Ce programme de recherche collaborative, financé notamment par la Fondation Bill and Melinda Gates, a déjà procédé à plusieurs lâchers de moustiques porteurs de cette bactérie appelée Wolbachia, d'abord en Australie, puis au Brésil, en Nouvelle-Calédonie ou encore en Indonésie.

Inoculée au moustique, cette bactérie "provoque un raccourcissement de la durée de vie de la femelle moustique et réduit le risque que le moustique soit infecté par le virus s'il pique une personne malade et empêche la transmision par le moustique", a expliqué à l'AFP Anna-Bella Failloux, entomologiste et directrice de recherche à l'Institut Pasteur.

Cette bactérie a un "effet d'inhibition de la transmision d'un virus" : "Bactérie et virus colonisent le même environnement qui est la cellule" et se retrouvent "en compétition pour les ressources cellulaires pour assurer leur multiplication", a-t-elle ajouté.

Par ailleurs, cette stratégie limite aussi la population de moustiques, l'accouplement d'une femelle porteuse de la bactérie avec un mâle sauvage donnant une descendance qui n'est pas viable, a-t-elle précisé.

En Indonésie, le WMP a mené une étude d'impact sur une population d'environ 300.000 personnes: "Au bout de trois ans, nous pouvons démontrer scientifiquement que nous avons réduit l'incidence de dengue dans les régions où nous avons introduit la Wolbachia de 77%", a déclaré M. Col.

 La baie des moustiques

Mais face à la prolifération des moustiques et à la propagation toujours plus rapide des maladies transmises par ces derniers à l'espèce humaine - dengue, mais également Zika, Chikungunya et fièvre jaune-, le programme souhaite passer à la vitesse supérieure.

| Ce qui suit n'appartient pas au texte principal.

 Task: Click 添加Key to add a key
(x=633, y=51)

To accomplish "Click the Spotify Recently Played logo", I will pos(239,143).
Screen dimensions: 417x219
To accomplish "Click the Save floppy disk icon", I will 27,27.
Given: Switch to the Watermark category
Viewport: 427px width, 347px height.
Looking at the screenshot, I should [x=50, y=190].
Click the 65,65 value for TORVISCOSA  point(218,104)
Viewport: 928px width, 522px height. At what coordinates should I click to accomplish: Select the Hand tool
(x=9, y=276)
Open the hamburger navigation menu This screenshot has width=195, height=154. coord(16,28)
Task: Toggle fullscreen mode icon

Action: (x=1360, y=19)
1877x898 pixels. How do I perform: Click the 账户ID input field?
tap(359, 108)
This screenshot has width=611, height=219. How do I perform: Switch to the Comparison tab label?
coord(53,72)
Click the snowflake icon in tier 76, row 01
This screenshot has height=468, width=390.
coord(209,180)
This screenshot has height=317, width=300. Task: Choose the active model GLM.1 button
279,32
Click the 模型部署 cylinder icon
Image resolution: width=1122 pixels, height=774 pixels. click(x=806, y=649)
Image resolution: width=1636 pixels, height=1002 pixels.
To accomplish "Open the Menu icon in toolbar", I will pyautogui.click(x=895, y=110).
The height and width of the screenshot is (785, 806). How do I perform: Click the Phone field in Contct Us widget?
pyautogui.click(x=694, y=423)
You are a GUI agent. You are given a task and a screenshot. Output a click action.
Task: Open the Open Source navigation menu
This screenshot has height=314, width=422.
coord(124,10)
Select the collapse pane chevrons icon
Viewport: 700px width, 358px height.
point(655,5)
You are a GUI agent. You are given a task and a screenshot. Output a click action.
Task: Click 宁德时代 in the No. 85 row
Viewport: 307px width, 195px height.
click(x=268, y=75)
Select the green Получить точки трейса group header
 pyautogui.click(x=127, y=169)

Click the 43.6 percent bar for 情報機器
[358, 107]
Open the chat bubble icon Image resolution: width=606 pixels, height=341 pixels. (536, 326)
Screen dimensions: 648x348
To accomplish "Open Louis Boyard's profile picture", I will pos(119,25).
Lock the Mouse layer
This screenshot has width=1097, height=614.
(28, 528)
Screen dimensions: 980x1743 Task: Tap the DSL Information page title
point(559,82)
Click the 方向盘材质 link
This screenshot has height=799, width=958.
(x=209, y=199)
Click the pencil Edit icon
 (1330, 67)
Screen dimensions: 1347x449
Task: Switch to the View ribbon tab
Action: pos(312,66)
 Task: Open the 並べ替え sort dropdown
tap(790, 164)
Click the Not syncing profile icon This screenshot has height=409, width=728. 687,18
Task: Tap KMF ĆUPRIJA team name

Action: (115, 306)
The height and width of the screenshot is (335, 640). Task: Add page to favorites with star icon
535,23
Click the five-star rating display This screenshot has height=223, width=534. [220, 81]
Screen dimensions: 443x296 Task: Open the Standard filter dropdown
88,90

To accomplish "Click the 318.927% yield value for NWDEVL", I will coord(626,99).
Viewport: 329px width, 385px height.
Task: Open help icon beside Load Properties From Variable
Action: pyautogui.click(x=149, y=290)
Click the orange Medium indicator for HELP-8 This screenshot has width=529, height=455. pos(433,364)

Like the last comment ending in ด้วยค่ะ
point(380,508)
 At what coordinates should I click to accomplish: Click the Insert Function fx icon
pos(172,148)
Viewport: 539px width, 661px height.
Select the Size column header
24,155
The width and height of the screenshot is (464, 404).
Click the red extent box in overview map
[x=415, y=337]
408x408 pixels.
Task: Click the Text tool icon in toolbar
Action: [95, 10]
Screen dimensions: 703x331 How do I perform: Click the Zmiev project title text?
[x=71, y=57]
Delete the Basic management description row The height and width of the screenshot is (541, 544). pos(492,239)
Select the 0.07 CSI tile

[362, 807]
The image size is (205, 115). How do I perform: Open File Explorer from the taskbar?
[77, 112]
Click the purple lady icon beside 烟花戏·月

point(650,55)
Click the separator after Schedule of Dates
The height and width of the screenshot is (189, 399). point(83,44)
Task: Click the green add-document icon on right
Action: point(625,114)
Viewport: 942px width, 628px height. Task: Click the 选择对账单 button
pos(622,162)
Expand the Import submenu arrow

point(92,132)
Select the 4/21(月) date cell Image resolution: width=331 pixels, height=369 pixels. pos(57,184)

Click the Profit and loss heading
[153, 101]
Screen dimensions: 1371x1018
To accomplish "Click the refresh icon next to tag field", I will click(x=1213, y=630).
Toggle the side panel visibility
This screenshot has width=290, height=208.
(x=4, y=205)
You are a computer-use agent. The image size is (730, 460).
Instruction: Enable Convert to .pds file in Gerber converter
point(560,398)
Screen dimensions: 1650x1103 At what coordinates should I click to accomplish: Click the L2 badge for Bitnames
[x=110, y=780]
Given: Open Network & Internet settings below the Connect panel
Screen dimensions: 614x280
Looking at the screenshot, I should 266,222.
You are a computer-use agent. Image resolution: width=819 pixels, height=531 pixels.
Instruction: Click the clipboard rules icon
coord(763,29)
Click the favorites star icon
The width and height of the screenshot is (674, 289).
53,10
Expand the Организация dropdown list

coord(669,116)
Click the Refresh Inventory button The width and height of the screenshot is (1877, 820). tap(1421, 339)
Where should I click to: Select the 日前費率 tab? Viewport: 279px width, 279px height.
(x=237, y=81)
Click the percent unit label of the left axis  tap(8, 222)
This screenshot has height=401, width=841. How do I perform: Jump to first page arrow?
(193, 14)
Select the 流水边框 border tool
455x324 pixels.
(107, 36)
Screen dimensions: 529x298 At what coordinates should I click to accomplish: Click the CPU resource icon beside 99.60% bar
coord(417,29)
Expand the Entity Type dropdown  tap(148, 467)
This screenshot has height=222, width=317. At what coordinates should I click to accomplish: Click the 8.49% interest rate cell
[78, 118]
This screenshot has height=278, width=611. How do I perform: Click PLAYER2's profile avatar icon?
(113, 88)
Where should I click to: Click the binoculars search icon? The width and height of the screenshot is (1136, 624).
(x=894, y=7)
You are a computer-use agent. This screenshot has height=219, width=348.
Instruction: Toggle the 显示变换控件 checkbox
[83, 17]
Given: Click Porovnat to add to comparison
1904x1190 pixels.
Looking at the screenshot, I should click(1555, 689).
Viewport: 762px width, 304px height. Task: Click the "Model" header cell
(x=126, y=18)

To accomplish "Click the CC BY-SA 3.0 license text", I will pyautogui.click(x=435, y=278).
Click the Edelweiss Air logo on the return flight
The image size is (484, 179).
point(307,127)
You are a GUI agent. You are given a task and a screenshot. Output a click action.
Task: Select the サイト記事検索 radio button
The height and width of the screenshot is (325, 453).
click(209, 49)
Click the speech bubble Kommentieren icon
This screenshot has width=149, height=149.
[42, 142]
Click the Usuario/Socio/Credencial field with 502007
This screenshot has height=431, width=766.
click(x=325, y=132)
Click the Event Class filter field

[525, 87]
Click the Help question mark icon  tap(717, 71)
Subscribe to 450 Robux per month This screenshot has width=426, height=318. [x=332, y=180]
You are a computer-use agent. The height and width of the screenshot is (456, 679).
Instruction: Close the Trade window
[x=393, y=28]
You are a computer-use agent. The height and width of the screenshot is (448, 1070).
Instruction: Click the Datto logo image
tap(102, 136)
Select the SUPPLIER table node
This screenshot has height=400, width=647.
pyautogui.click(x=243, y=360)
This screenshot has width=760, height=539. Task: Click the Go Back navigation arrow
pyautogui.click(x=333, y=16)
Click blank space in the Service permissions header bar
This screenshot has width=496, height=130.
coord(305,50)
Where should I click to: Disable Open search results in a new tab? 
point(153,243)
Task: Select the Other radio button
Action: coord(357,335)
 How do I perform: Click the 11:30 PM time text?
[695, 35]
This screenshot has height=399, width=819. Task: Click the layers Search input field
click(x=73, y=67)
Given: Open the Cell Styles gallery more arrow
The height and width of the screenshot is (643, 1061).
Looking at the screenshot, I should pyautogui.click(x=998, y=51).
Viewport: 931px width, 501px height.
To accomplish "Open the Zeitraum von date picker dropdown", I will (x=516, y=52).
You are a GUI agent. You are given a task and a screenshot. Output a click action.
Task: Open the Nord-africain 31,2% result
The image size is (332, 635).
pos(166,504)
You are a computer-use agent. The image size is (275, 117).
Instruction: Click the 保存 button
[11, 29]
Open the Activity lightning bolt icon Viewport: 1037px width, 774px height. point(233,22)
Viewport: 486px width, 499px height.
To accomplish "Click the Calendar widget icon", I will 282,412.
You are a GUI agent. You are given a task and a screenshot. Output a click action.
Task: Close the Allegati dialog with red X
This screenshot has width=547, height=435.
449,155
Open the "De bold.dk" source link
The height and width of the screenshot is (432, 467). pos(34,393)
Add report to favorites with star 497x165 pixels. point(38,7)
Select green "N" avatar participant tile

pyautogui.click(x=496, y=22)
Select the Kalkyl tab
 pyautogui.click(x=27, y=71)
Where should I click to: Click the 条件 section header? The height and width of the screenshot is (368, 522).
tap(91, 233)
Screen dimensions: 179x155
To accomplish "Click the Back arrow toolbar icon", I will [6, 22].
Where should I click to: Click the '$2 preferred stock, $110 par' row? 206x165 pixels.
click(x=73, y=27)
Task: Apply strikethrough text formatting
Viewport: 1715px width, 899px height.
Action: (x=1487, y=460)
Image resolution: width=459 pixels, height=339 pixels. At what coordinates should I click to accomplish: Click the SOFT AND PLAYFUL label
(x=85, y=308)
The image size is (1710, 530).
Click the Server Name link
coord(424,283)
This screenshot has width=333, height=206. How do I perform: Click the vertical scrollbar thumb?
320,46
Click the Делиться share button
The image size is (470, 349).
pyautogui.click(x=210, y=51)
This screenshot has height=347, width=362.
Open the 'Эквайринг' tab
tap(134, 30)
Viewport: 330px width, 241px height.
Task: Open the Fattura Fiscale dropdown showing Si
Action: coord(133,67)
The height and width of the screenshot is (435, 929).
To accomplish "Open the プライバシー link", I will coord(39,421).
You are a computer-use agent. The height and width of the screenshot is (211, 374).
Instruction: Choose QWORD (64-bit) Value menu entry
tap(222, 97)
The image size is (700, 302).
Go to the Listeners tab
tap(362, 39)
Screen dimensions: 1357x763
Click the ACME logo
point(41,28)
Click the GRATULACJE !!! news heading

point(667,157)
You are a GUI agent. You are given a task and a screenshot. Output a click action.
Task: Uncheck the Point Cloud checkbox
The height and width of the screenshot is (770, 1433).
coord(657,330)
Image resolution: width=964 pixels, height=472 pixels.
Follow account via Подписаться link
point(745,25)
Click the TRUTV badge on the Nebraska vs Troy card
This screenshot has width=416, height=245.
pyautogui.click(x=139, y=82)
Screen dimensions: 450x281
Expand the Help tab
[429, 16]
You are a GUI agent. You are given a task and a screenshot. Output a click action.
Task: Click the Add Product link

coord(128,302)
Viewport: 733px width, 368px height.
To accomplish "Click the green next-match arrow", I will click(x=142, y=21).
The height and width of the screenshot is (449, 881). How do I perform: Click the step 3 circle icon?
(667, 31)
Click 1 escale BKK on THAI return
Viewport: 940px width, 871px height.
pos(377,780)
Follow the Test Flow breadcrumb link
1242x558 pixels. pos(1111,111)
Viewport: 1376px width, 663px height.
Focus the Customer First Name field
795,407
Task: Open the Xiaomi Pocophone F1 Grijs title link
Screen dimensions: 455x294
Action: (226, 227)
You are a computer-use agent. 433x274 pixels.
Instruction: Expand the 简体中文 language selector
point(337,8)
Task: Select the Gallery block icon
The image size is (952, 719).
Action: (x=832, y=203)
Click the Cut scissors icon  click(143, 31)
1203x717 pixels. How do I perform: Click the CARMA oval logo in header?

"L'idée, c'est de pouvoir aider des villes de plus grande ampleur, de plusieurs millions de personnes", a expliqué à l'AFP Aude Guo, cofondatrice d'InnovaFeed.

Cette annonce intervient quelques jours à peine après celle d'une autre opération, en Floride (Etats-Unis) cette fois où la dengue sévit depuis 2013 : la société de biotechnologie Oxitec, basée au Royaume-Uni mais financée par des capitaux américains, a reçu le feu vert de l'agence américaine de protection de l'environnement pour lâcher ses moustiques modifiés en laboratoire pour "supprimer les populations sauvages locales de moustiques qui propagent des maladies", a indiqué Oxitec à l'AFP.

Porteurs d'un "gène autolimitant", ces moustiques s'accouplent avec des femelles sauvages, et "leur progéniture hérite d'une copie de ce gène, qui empêche les femelles de survivre jusqu'à l'âge adulte" et donc de se reproduire, limitant de fait la population de ravageurs sauvages, a indiqué Oxitec.

Par ailleurs, "la progéniture mâle survit, portant une copie du gène auto-limitant" et peut donc transmettre à son tour ce fameux gène autolimitant "à la moitié de leur progéniture, dont les femelles porteuses du gène ne peuvent survivre", a ajouté Oxitec, selon qui "la présence du gène autolimitant diminue ainsi avec le temps".

Jusqu'à 750 millions de ces moustiques mâles génétiquement modifiés pourraient ainsi mener une bataille sanglante sous le ciel bleu de Floride.